Requirement:
Write down each entry precisely as given.

[[ Extracted information open ]]

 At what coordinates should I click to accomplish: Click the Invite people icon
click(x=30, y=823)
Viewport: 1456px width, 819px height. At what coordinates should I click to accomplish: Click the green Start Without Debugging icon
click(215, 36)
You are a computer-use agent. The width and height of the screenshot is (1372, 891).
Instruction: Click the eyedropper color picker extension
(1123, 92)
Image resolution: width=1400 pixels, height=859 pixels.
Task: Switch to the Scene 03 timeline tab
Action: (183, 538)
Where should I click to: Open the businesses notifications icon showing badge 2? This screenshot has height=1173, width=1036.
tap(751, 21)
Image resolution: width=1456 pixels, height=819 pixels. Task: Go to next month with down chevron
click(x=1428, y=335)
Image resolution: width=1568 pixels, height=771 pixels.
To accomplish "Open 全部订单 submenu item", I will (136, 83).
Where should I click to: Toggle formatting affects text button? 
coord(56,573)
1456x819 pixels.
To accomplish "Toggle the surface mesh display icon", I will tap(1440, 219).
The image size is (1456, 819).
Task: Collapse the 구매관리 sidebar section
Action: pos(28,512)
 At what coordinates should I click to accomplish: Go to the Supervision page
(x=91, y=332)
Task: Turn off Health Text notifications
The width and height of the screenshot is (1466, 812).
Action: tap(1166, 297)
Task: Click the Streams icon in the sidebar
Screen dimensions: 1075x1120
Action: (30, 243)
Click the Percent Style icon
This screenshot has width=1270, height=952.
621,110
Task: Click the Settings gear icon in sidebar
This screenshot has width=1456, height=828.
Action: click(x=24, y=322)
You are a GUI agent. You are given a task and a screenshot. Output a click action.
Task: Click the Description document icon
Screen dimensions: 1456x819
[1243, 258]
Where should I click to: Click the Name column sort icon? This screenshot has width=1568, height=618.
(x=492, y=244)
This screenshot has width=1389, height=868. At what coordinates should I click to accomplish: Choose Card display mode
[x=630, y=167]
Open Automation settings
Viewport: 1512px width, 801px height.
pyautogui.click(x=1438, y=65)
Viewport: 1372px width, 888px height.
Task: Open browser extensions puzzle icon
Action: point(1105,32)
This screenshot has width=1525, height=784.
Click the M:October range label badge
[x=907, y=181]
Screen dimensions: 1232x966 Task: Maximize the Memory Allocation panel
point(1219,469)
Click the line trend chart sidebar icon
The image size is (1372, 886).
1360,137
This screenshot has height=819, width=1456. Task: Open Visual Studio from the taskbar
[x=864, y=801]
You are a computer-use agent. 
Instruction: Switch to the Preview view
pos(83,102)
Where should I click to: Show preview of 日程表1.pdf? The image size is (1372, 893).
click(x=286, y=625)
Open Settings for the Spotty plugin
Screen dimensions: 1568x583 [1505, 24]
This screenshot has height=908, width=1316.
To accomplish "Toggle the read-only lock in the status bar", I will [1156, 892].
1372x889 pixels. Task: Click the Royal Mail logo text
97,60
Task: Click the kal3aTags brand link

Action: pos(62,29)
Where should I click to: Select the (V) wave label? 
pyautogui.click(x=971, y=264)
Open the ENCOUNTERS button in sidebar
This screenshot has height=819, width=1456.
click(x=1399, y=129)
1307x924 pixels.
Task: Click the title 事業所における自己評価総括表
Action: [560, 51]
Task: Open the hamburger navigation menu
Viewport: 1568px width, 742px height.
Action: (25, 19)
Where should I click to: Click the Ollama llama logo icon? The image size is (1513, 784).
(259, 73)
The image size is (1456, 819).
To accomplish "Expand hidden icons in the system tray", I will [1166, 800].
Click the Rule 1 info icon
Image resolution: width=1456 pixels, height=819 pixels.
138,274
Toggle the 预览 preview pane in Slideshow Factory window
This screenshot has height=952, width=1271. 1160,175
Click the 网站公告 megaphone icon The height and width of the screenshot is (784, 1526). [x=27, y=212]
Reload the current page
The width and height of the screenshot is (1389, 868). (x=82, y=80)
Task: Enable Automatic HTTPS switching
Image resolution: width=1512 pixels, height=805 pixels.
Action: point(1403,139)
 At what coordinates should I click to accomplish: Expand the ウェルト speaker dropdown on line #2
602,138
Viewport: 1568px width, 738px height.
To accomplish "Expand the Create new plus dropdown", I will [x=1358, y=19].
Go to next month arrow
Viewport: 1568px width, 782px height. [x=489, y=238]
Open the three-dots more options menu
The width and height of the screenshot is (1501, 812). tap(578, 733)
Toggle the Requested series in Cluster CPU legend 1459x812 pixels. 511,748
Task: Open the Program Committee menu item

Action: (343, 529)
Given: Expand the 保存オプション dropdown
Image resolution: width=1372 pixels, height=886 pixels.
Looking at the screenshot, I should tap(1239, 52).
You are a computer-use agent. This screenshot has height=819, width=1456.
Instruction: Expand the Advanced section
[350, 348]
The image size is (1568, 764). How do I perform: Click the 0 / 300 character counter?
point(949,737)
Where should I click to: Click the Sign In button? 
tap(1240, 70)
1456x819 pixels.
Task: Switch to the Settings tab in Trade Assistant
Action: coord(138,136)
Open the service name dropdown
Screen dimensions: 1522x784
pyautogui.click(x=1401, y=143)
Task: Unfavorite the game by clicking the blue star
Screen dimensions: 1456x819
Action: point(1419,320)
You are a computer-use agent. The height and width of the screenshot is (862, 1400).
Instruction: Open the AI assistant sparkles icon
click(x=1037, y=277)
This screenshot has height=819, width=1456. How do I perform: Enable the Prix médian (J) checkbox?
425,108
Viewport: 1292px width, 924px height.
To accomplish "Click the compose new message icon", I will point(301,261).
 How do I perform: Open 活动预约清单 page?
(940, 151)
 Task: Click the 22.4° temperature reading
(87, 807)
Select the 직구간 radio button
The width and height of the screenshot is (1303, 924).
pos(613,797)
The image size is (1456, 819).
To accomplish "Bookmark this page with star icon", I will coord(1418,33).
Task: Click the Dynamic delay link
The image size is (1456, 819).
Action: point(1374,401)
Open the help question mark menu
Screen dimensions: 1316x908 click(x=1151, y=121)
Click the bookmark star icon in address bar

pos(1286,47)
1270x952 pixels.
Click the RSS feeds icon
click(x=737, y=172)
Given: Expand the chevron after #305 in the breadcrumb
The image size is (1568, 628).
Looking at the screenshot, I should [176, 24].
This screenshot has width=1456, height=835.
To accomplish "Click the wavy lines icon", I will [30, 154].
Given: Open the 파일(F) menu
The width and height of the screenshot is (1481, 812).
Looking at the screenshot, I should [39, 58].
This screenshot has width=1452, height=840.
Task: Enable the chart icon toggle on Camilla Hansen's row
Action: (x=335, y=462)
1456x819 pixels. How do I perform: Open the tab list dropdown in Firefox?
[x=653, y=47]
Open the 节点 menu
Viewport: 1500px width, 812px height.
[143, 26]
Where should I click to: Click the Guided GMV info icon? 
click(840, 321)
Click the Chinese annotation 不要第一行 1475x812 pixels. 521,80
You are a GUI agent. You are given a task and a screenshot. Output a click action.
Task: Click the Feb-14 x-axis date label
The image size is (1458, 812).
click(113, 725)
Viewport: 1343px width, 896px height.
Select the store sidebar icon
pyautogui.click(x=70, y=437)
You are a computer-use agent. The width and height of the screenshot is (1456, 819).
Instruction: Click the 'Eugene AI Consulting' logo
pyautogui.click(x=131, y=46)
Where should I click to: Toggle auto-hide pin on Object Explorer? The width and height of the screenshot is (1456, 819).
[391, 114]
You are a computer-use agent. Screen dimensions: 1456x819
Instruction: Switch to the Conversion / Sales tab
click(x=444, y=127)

[[ Extracted information closed ]]

Solution to this exercise:
 At what coordinates should I click to accomplish: Click the Invite people icon
click(x=30, y=823)
Viewport: 1456px width, 819px height. At what coordinates should I click to accomplish: Click the green Start Without Debugging icon
click(215, 36)
You are a computer-use agent. The width and height of the screenshot is (1372, 891).
Instruction: Click the eyedropper color picker extension
(1123, 92)
Image resolution: width=1400 pixels, height=859 pixels.
Task: Switch to the Scene 03 timeline tab
Action: (183, 538)
Where should I click to: Open the businesses notifications icon showing badge 2? This screenshot has height=1173, width=1036.
tap(751, 21)
Image resolution: width=1456 pixels, height=819 pixels. Task: Go to next month with down chevron
click(x=1428, y=335)
Image resolution: width=1568 pixels, height=771 pixels.
To accomplish "Open 全部订单 submenu item", I will (136, 83).
Where should I click to: Toggle formatting affects text button? 
coord(56,573)
1456x819 pixels.
To accomplish "Toggle the surface mesh display icon", I will tap(1440, 219).
The image size is (1456, 819).
Task: Collapse the 구매관리 sidebar section
Action: pos(28,512)
 At what coordinates should I click to accomplish: Go to the Supervision page
(x=91, y=332)
Task: Turn off Health Text notifications
The width and height of the screenshot is (1466, 812).
Action: tap(1166, 297)
Task: Click the Streams icon in the sidebar
Screen dimensions: 1075x1120
Action: (30, 243)
Click the Percent Style icon
This screenshot has width=1270, height=952.
621,110
Task: Click the Settings gear icon in sidebar
This screenshot has width=1456, height=828.
Action: click(x=24, y=322)
You are a GUI agent. You are given a task and a screenshot. Output a click action.
Task: Click the Description document icon
Screen dimensions: 1456x819
[1243, 258]
Where should I click to: Click the Name column sort icon? This screenshot has width=1568, height=618.
(x=492, y=244)
This screenshot has width=1389, height=868. At what coordinates should I click to accomplish: Choose Card display mode
[x=630, y=167]
Open Automation settings
Viewport: 1512px width, 801px height.
pyautogui.click(x=1438, y=65)
Viewport: 1372px width, 888px height.
Task: Open browser extensions puzzle icon
Action: point(1105,32)
This screenshot has width=1525, height=784.
Click the M:October range label badge
[x=907, y=181]
Screen dimensions: 1232x966 Task: Maximize the Memory Allocation panel
point(1219,469)
Click the line trend chart sidebar icon
The image size is (1372, 886).
1360,137
This screenshot has height=819, width=1456. Task: Open Visual Studio from the taskbar
[x=864, y=801]
You are a computer-use agent. 
Instruction: Switch to the Preview view
pos(83,102)
Where should I click to: Show preview of 日程表1.pdf? The image size is (1372, 893).
click(x=286, y=625)
Open Settings for the Spotty plugin
Screen dimensions: 1568x583 [1505, 24]
This screenshot has height=908, width=1316.
To accomplish "Toggle the read-only lock in the status bar", I will [1156, 892].
1372x889 pixels. Task: Click the Royal Mail logo text
97,60
Task: Click the kal3aTags brand link

Action: pos(62,29)
Where should I click to: Select the (V) wave label? 
pyautogui.click(x=971, y=264)
Open the ENCOUNTERS button in sidebar
This screenshot has height=819, width=1456.
click(x=1399, y=129)
1307x924 pixels.
Task: Click the title 事業所における自己評価総括表
Action: [560, 51]
Task: Open the hamburger navigation menu
Viewport: 1568px width, 742px height.
Action: (25, 19)
Where should I click to: Click the Ollama llama logo icon? The image size is (1513, 784).
(259, 73)
The image size is (1456, 819).
To accomplish "Expand hidden icons in the system tray", I will [1166, 800].
Click the Rule 1 info icon
Image resolution: width=1456 pixels, height=819 pixels.
138,274
Toggle the 预览 preview pane in Slideshow Factory window
This screenshot has height=952, width=1271. 1160,175
Click the 网站公告 megaphone icon The height and width of the screenshot is (784, 1526). [x=27, y=212]
Reload the current page
The width and height of the screenshot is (1389, 868). (x=82, y=80)
Task: Enable Automatic HTTPS switching
Image resolution: width=1512 pixels, height=805 pixels.
Action: point(1403,139)
 At what coordinates should I click to accomplish: Expand the ウェルト speaker dropdown on line #2
602,138
Viewport: 1568px width, 738px height.
To accomplish "Expand the Create new plus dropdown", I will [x=1358, y=19].
Go to next month arrow
Viewport: 1568px width, 782px height. [x=489, y=238]
Open the three-dots more options menu
The width and height of the screenshot is (1501, 812). tap(578, 733)
Toggle the Requested series in Cluster CPU legend 1459x812 pixels. 511,748
Task: Open the Program Committee menu item

Action: (343, 529)
Given: Expand the 保存オプション dropdown
Image resolution: width=1372 pixels, height=886 pixels.
Looking at the screenshot, I should tap(1239, 52).
You are a computer-use agent. This screenshot has height=819, width=1456.
Instruction: Expand the Advanced section
[350, 348]
The image size is (1568, 764). How do I perform: Click the 0 / 300 character counter?
point(949,737)
Where should I click to: Click the Sign In button? 
tap(1240, 70)
1456x819 pixels.
Task: Switch to the Settings tab in Trade Assistant
Action: coord(138,136)
Open the service name dropdown
Screen dimensions: 1522x784
pyautogui.click(x=1401, y=143)
Task: Unfavorite the game by clicking the blue star
Screen dimensions: 1456x819
Action: point(1419,320)
You are a computer-use agent. The height and width of the screenshot is (862, 1400).
Instruction: Open the AI assistant sparkles icon
click(x=1037, y=277)
This screenshot has height=819, width=1456. How do I perform: Enable the Prix médian (J) checkbox?
425,108
Viewport: 1292px width, 924px height.
To accomplish "Click the compose new message icon", I will point(301,261).
 How do I perform: Open 活动预约清单 page?
(940, 151)
 Task: Click the 22.4° temperature reading
(87, 807)
Select the 직구간 radio button
The width and height of the screenshot is (1303, 924).
pos(613,797)
The image size is (1456, 819).
To accomplish "Bookmark this page with star icon", I will coord(1418,33).
Task: Click the Dynamic delay link
The image size is (1456, 819).
Action: point(1374,401)
Open the help question mark menu
Screen dimensions: 1316x908 click(x=1151, y=121)
Click the bookmark star icon in address bar

pos(1286,47)
1270x952 pixels.
Click the RSS feeds icon
click(x=737, y=172)
Given: Expand the chevron after #305 in the breadcrumb
The image size is (1568, 628).
Looking at the screenshot, I should [176, 24].
This screenshot has width=1456, height=835.
To accomplish "Click the wavy lines icon", I will [30, 154].
Given: Open the 파일(F) menu
The width and height of the screenshot is (1481, 812).
Looking at the screenshot, I should [39, 58].
This screenshot has width=1452, height=840.
Task: Enable the chart icon toggle on Camilla Hansen's row
Action: (x=335, y=462)
1456x819 pixels. How do I perform: Open the tab list dropdown in Firefox?
[x=653, y=47]
Open the 节点 menu
Viewport: 1500px width, 812px height.
[143, 26]
Where should I click to: Click the Guided GMV info icon? 
click(840, 321)
Click the Chinese annotation 不要第一行 1475x812 pixels. 521,80
You are a GUI agent. You are given a task and a screenshot. Output a click action.
Task: Click the Feb-14 x-axis date label
The image size is (1458, 812).
click(113, 725)
Viewport: 1343px width, 896px height.
Select the store sidebar icon
pyautogui.click(x=70, y=437)
You are a computer-use agent. The width and height of the screenshot is (1456, 819).
Instruction: Click the 'Eugene AI Consulting' logo
pyautogui.click(x=131, y=46)
Where should I click to: Toggle auto-hide pin on Object Explorer? The width and height of the screenshot is (1456, 819).
[391, 114]
You are a computer-use agent. Screen dimensions: 1456x819
Instruction: Switch to the Conversion / Sales tab
click(x=444, y=127)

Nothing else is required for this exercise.